Trovo che ogni versione del personaggio abbia mondi da raccontare ma, se dovessi scegliere per forza, ecco due personaggi che amo: il primo è Miles, la versione di colore di Spider-Man, che trovo accattivante e anche più dinamica rispetto a quella di Peter Parker… ma anche Gwen ha un carisma da non poco.
La realizzazione del primo film animato di Spider-Man non è stata un affare da poco, anzi ha significato, per gli studi Sony, dover imparare da zero a fare animazione e il motivo è semplice…
No, non è vero, in realtà non lo è, o almeno non è stato semplice per noi (nessuno dei due fa l’animatore), capire il motivo per cui alla Sony animation hanno dovuto riconvertire tutti i loro vecchi programmi di animazione e addirittura brevettare nuovi patentini tecnici per realizzare Spider-Man: Un nuovo universo.
Quindi, premettendo che assolutamente non siamo dei tecnici, proveremo a spiegarvi quello che abbiamo capito leggendo qualche guida e un po’ di articoli americani (è assurdo, ma pare che in Italia nessuno abbia affrontato nelle recensioni la parte tecnica di realizzazione dell’opera).
Il primo passo per capire la novità dell’opera Sony e comprendere la differenza tra le sigle ONES e TWOS: in animazione tradizionale la pellicola è formata da 24 frame al secondo; su ogni frame è disegnata un’immagine diversa e facendo scorrere le immagini una dopo l’altra, si ottiene l’illusione ottica di movimento. Ne consegue che i frame verranno nominati così:
1-2-3-4-5-6-7-8-9-10 (e così via fino al ventiquattresimo frame)
Ora, questo modo di fare animazione si chiama “on ONES”, ogni frame un nuovo disegno ed è solitamente (anzi quasi sempre) la tecnica utilizzata con le animazioni create in computer grafica. Ma non nel caso di Spider-Man: Un nuovo universo si è animato “on TWOS”. Per capire cosa significhi “on TWOS” vi basti sapere che gli animatori tradizionali hanno scoperto che, per risparmiare tempo, si potevano ripetere dei frame senza che lo spettatore se ne rendesse conto.
Per capirci la numerazione dei frame on TWOS risulterebbe questa:
1-3-5-7-9-11-13
E così via fino al ventiquattresimo frame, o meglio il ventitreesimo, visto che ogni frame verrebbe ripetuto negli intervalli pari. Ora, questa tecnica, veniva applicata alla bisogna, stando attenti che l’azione fosse sempre fluida e aumentando il numero di frame differenti all’interno dei secondi per le sequenze più concitate, ma alla Sony Animation hanno deciso che per restituire all’animazione digitale un sapore tradizionale, per avvicinare di più il film al fumetto, avrebbero girato L’INTERA PELLICOLA on TWOS. Il che, purtroppo per loro, non ha significato unicamente eliminare un frame al secondo, ma riscrivere tutti i programmi su cui lavoravano.
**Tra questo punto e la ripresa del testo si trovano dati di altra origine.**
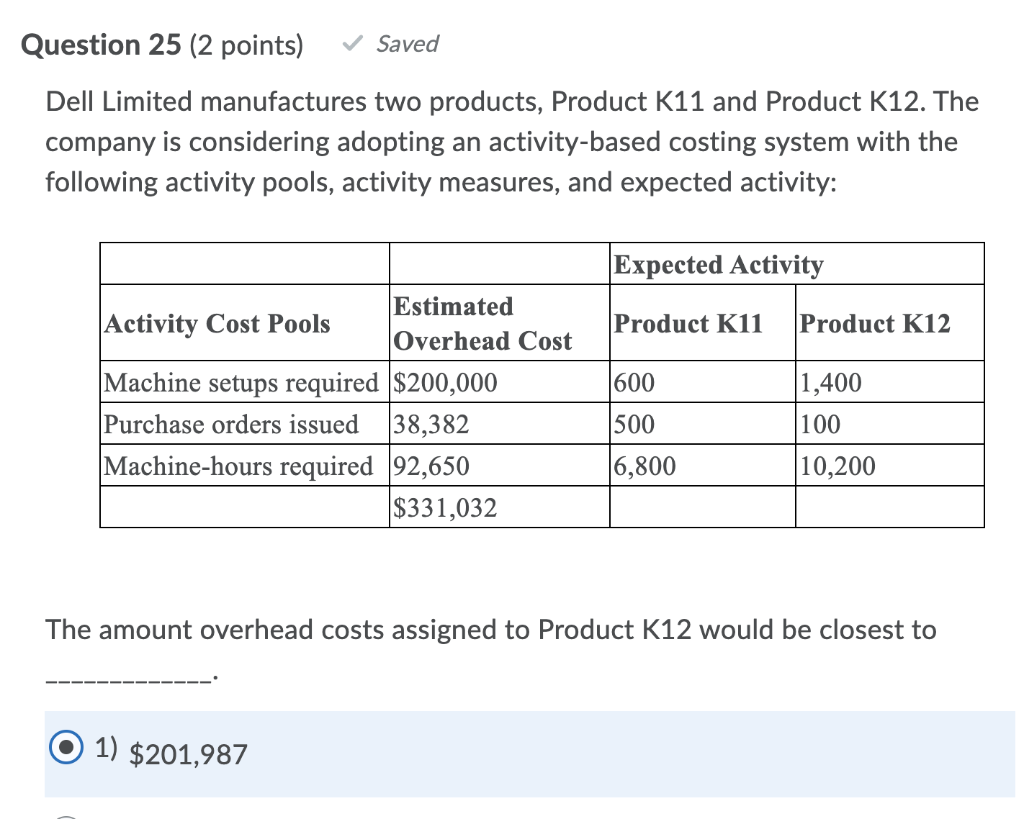1024x819 pixels.
Task: Click the Saved status text
Action: pos(405,43)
Insomma per tornare a un linguaggio più triviale, se sembra che l’animazione “scatti”, se Spider-Man: Un nuovo universo ha quello strano sapore di nuovo, ma il fascino delle migliori pellicole animate, lo si deve proprio a questa scelta di casa Sony, insieme all’uso a vista dei retini, e alle linee di costruzione dei personaggi sovrapposte al modello 3D.
E la bellezza tecnica del film non si ferma qui, ma si estende a una lunga serie di intelligenti soluzioni visive che richiamano il fumetto adattandolo al grande schermo: l’uso delle closure (i rettangoli con cui vengono divise le vignette) per spezzare l’azione, le onomatopee che inseguono il personaggio mentre attraversa la scena (compresa la mitica THWIP che segue ogni uso della ragnatela), tutto senza mai fare di certe scelte un vuoto ricalco del medium da cui vengono tratte, ma reinventandole per l’animazione.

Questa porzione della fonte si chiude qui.